* PROBLEM DETAILS:
Please repeat the rows word for word, everything from the line containing "has width=636, height=472." down to the line containing "Action: pos(707,244)", with both of those lines included. Leave the pictures out.

* STORED RECORDS:
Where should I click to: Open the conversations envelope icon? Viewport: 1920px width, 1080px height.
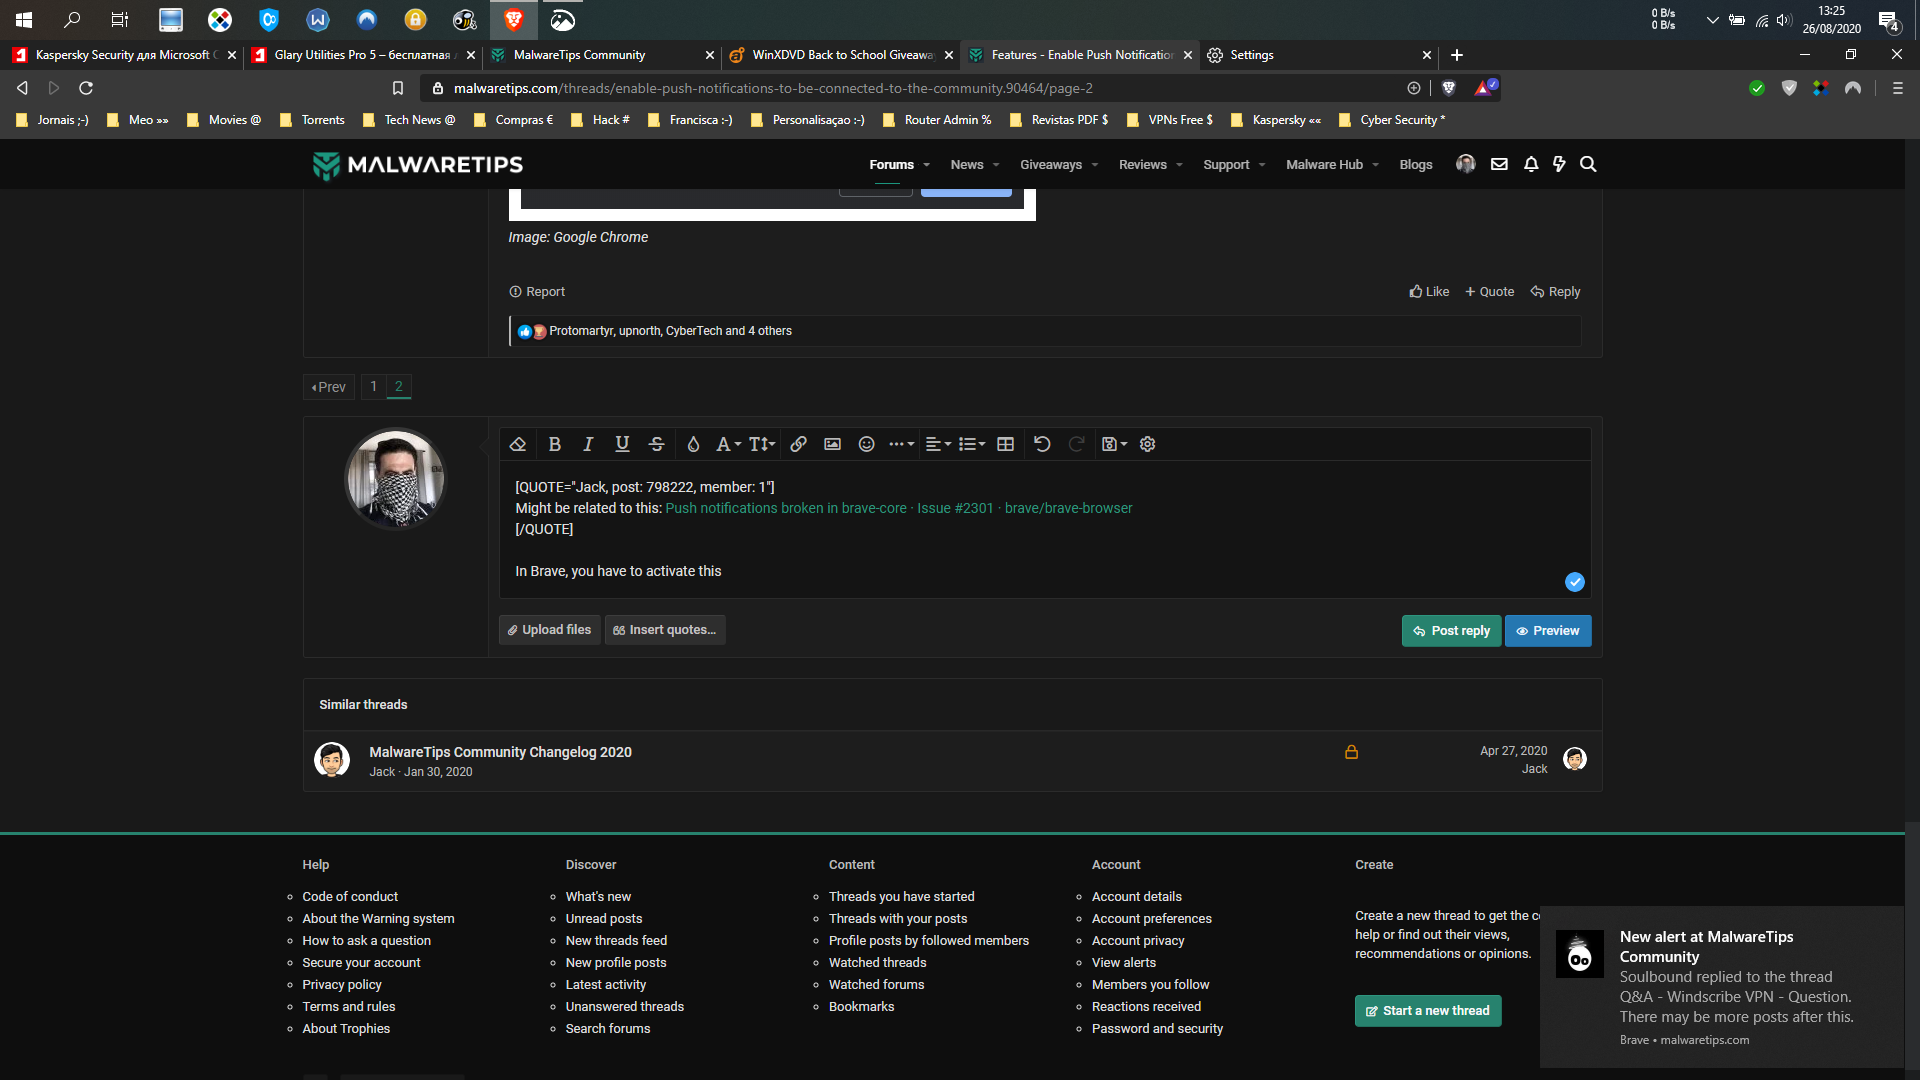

...

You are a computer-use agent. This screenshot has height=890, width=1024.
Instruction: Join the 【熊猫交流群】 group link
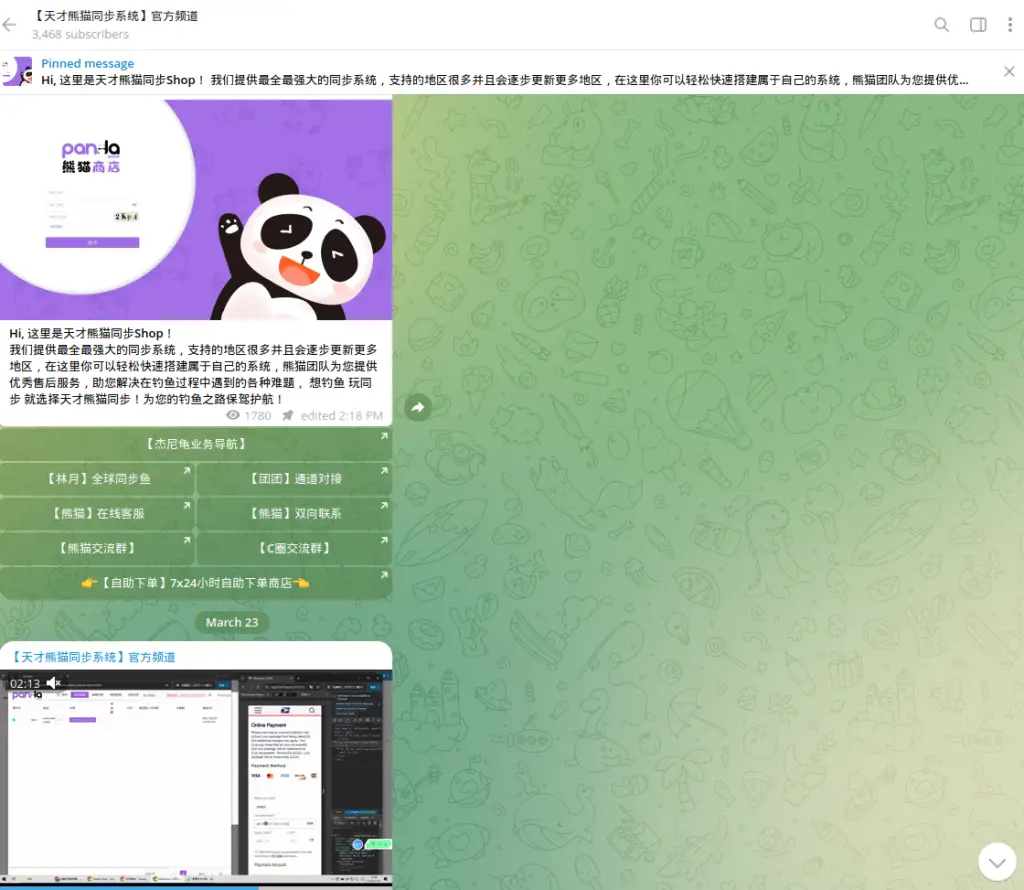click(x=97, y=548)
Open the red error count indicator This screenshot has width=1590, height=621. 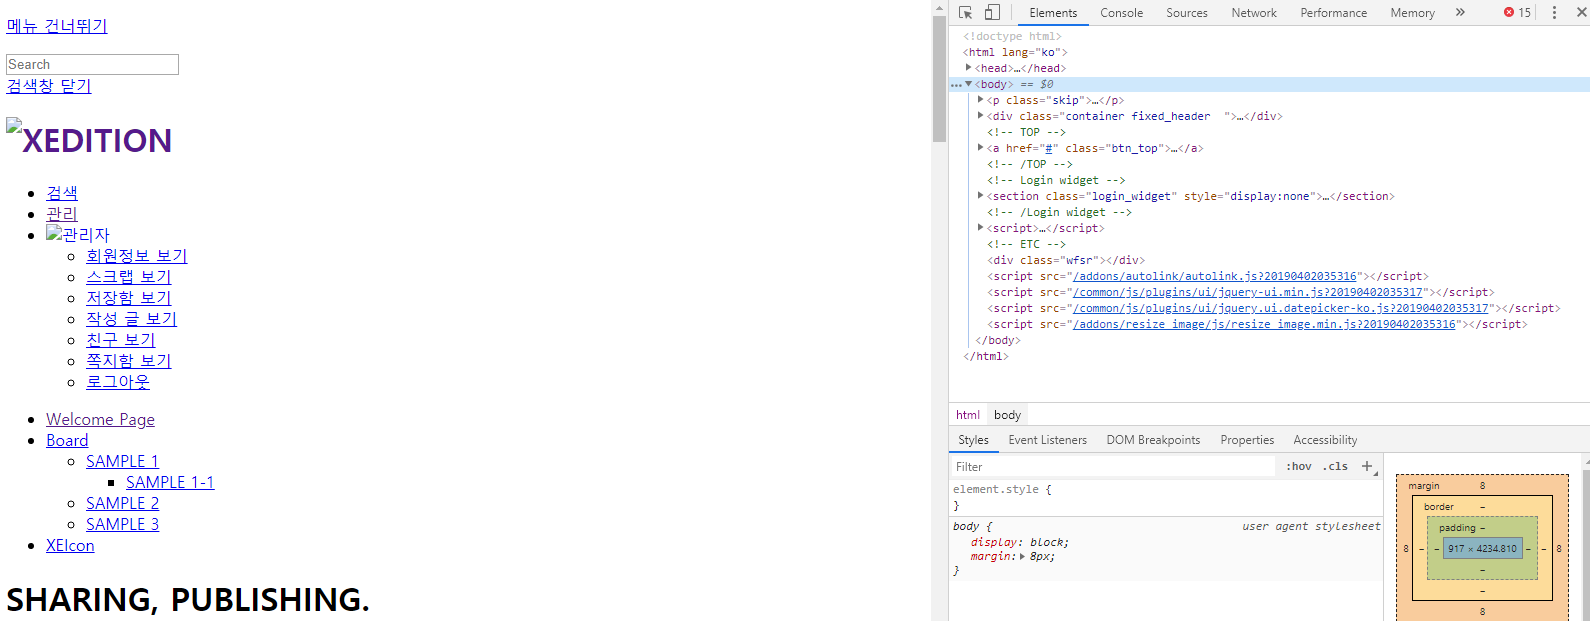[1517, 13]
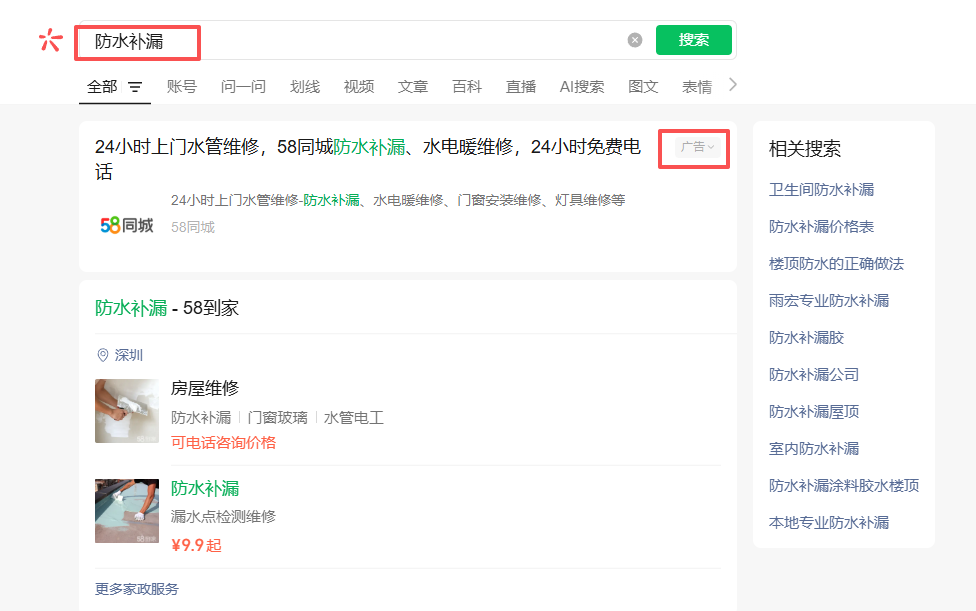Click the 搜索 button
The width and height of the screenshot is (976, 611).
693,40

...

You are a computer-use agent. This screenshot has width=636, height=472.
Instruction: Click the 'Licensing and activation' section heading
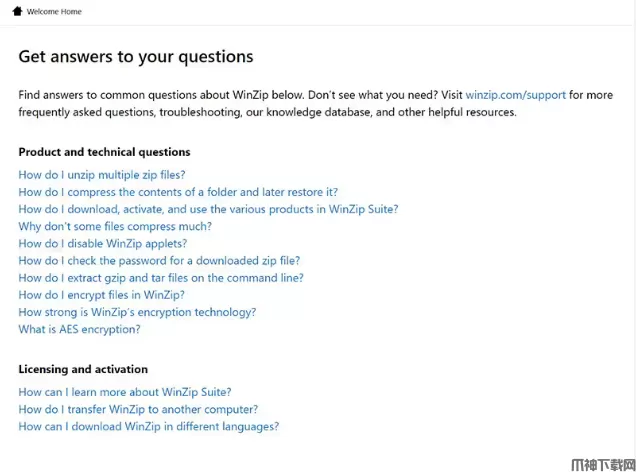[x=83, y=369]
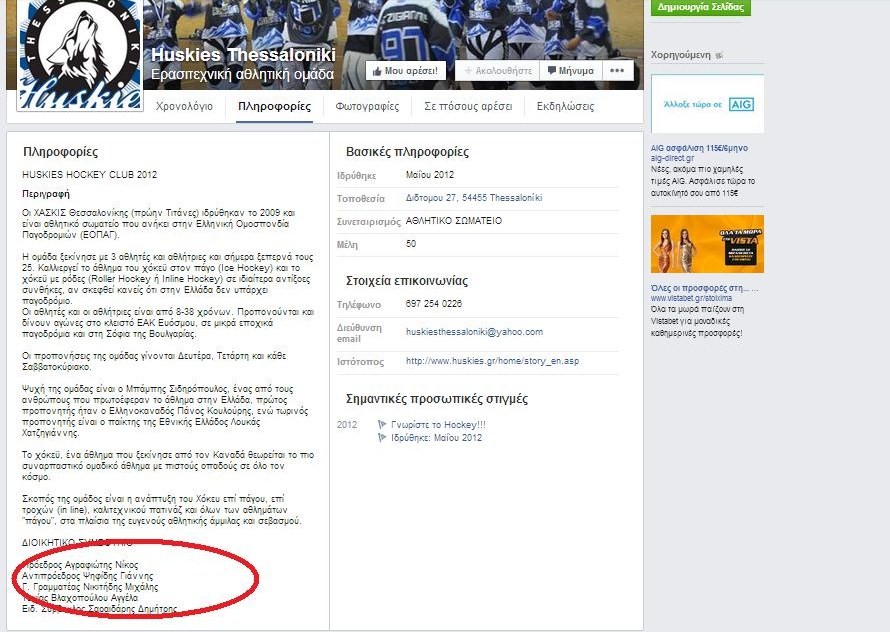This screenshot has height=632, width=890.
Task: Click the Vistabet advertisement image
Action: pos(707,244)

* PROBLEM SOLUTION:
You are a computer-use agent. This screenshot has width=636, height=472.
Instruction: Click the 'Licensing and activation' section heading
[x=83, y=369]
This screenshot has height=632, width=890.
Task: Click the Vistabet advertisement image
Action: pos(707,244)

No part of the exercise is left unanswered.